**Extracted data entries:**

§ §

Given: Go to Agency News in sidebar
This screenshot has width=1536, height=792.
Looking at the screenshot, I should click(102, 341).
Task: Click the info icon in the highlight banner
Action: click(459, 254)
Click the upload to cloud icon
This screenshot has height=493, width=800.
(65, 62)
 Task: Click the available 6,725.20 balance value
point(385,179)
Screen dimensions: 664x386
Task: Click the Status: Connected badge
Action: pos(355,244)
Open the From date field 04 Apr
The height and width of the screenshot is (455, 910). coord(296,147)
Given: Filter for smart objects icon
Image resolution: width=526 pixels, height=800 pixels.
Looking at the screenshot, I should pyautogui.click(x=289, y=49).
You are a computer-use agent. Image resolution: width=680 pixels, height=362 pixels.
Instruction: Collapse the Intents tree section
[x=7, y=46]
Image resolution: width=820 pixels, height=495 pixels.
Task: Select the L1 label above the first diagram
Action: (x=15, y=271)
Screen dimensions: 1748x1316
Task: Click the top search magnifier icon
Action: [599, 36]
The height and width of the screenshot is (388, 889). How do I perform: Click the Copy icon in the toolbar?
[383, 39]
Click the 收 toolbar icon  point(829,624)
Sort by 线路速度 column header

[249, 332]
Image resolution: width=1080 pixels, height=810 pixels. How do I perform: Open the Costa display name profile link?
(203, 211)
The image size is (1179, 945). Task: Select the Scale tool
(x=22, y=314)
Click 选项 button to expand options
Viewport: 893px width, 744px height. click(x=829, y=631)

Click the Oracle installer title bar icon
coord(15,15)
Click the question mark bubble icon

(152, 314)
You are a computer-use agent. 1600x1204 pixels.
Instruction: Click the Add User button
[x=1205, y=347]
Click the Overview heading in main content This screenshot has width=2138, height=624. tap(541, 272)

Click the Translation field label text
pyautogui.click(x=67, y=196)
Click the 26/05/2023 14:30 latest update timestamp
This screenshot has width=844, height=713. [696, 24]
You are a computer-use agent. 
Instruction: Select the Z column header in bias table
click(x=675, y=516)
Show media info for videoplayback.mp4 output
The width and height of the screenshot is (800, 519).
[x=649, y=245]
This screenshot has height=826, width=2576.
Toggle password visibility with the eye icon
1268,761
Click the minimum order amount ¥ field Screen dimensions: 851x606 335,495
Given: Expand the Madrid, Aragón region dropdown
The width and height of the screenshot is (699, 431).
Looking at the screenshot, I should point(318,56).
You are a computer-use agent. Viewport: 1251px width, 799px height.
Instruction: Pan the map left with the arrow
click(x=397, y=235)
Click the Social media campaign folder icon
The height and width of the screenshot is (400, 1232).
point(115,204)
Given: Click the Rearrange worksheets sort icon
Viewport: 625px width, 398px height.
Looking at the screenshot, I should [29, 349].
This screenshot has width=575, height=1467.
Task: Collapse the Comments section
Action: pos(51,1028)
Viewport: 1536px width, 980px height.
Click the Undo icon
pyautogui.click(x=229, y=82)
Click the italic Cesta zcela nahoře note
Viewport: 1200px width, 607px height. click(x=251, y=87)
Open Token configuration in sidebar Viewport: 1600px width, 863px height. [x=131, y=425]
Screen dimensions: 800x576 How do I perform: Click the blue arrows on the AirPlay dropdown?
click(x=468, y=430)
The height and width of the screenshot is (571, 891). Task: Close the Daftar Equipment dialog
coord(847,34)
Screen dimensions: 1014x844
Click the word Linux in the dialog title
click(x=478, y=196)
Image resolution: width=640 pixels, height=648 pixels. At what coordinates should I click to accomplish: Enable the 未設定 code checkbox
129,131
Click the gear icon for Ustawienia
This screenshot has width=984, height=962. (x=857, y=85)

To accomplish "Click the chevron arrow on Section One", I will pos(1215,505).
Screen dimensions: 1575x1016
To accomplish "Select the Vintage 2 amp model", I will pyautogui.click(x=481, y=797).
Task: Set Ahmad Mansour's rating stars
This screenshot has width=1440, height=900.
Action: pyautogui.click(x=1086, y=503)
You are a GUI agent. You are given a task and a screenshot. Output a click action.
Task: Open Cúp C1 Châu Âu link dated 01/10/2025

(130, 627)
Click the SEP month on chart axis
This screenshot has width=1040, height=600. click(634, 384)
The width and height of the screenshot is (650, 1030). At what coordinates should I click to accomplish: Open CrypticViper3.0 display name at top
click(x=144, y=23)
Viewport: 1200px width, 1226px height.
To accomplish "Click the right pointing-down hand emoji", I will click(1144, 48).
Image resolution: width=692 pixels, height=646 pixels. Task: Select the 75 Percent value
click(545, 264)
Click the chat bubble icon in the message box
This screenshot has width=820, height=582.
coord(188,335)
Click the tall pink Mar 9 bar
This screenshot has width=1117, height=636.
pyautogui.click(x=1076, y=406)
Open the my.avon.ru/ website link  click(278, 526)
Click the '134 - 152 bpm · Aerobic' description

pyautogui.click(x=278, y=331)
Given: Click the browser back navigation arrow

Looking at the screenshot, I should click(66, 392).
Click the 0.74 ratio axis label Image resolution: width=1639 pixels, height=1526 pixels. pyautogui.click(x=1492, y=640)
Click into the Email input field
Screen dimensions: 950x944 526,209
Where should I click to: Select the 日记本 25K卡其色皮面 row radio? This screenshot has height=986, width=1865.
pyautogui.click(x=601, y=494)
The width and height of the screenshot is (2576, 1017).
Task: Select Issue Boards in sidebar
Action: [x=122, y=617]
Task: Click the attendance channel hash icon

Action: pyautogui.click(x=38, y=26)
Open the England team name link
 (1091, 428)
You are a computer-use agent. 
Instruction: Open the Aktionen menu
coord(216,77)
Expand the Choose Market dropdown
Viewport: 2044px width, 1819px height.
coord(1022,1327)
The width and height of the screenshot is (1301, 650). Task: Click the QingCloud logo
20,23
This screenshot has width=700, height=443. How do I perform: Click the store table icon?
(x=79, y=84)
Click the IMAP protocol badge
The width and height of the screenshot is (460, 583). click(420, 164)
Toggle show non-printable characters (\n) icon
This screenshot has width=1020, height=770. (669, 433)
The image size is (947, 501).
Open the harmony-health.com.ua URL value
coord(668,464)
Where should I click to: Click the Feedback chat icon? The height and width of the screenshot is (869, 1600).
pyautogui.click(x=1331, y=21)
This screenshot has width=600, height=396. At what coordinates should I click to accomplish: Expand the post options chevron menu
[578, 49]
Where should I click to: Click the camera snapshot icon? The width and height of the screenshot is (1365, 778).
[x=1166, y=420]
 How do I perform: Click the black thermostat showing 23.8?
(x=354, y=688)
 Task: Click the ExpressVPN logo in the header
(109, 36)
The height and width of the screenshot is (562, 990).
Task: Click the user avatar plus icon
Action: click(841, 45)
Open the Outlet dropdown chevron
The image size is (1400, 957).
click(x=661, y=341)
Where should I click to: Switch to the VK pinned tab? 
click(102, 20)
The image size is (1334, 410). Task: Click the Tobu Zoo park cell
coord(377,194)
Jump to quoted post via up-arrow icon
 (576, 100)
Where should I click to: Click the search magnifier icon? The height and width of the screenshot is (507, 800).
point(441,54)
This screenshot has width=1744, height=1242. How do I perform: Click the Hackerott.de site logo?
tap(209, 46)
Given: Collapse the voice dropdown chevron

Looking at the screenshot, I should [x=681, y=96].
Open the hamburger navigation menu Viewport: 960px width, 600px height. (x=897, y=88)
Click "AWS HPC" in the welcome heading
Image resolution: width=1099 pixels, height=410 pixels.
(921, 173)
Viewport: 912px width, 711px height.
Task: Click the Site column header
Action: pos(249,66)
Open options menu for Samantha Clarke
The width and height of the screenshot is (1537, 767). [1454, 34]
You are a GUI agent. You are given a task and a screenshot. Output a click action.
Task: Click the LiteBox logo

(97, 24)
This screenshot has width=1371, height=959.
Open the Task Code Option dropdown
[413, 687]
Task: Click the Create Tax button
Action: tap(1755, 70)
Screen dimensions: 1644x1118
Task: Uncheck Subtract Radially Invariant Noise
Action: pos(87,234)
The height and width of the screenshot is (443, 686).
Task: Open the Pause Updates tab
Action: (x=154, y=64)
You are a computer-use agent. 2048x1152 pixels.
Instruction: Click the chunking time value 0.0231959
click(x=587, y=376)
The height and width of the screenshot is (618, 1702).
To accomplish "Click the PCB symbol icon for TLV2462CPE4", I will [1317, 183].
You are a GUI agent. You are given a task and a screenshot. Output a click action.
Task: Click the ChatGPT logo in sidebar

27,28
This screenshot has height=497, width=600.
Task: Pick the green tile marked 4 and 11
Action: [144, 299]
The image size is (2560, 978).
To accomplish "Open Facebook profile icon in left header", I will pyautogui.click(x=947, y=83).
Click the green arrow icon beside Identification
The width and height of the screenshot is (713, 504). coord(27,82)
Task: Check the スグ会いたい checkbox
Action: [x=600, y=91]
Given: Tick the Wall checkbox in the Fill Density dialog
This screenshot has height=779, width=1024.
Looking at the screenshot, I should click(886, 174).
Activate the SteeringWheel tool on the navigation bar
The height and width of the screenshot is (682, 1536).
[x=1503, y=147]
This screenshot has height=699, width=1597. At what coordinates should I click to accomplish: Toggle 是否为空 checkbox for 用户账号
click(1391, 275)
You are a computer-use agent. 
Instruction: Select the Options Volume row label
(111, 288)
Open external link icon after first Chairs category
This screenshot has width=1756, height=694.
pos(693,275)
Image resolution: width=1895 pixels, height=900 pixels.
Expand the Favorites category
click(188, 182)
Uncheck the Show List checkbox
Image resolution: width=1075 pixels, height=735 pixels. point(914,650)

§ §

**Problem statement:** Lines from the start of the entries through the one containing "Click the upload to cloud icon" are to be set down again exactly, both ends included.

**Solution to this task:**
Given: Go to Agency News in sidebar
This screenshot has width=1536, height=792.
Looking at the screenshot, I should click(102, 341).
Task: Click the info icon in the highlight banner
Action: click(459, 254)
Click the upload to cloud icon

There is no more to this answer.